HER FIRST GREAT SINNER TO PRAY FOR
A few days later, Therese was presented with a privileged opportunity to put her resolution into practice. On July 13, 1887 Henri Pranzini, a convicted murderer, was condemned to death. The newspapers of the time insisted on the criminal’s particularly rebellious character. Despite the overwhelming charges that weighed against him, he manifested no sign of repentance. In fact, he boldly proclaimed his innocence.
It is unlikely that Therese had read many articles about Pranzini in the papers although she did not refrain from doing so. However, everyone was talking about the criminal. “Everything led to the belief that he would die unrepentant,” Therese recalled, “I wanted at any cost to prevent him from falling into hell.” Her concern was to save a great sinner from the mortal danger he was in. By persevering in his dishonesty and impenitence, he might be deprived forever of the joy of living with God.
A picture in the chapel in Saint Pierre’s Cathedral where Therese attended Mass every morning reminded her that, in a flash, the Good Thief had become a model of repentance. She had no right then to despair of Pranzini’s salvation. He too could receive the grace of conversion “in an instant”.

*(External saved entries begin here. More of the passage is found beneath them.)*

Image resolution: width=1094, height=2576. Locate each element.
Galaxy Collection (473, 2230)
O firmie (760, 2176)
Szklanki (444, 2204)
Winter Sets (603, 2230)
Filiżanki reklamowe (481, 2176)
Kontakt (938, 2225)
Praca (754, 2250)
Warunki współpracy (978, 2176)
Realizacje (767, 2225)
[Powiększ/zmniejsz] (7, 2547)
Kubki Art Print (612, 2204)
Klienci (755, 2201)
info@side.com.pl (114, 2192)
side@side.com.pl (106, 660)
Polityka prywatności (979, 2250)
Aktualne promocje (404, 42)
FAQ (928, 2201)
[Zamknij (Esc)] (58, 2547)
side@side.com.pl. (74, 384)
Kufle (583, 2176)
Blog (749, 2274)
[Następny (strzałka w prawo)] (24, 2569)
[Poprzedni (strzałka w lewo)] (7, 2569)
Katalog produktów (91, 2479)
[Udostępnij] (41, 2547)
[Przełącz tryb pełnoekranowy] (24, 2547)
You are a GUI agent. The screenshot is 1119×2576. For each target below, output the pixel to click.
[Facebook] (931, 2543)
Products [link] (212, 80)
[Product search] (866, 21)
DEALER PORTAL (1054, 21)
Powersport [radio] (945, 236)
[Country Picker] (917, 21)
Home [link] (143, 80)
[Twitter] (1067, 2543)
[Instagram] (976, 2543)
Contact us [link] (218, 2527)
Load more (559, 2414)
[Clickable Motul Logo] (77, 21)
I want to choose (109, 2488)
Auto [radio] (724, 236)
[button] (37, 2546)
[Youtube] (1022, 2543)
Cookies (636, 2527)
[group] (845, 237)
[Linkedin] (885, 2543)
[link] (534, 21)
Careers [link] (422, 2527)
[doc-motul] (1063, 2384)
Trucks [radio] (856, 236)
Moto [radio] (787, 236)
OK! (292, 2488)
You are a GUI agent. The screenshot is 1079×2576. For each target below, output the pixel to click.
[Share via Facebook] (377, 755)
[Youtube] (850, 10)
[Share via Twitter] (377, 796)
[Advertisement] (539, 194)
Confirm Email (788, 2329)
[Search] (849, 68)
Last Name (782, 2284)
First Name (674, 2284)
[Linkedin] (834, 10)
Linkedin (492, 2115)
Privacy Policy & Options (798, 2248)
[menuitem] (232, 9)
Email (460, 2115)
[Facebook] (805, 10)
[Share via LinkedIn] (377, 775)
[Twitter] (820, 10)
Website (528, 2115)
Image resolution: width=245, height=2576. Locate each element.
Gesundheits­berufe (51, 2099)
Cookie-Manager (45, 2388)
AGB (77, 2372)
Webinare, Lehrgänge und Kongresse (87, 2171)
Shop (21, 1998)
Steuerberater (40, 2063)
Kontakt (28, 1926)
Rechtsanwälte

She multiplied prayers and sacrifices to obtain his conversion and had a Mass celebrated for him. Although she was certain that Jesus would answer her, she asked Him to give her a sign of Pranzini’s genuine conversion. “Simply for my consolation,” she said to the Lord, “because he is my first child!”Thus she was jubilant to read the account of what happened at his execution in the September 1 edition of ‘La Croix’. At the last minute, Pranzini had asked for the chaplain’s crucifix and had kissed it twice. In writing her memoirs eight years later, Therese recalled that he made this gesture “three times”. This sign of repentance had a special significance for Therese because it was before the wounds of the Crucified Christ that her heart began to burn with the desire to save many souls.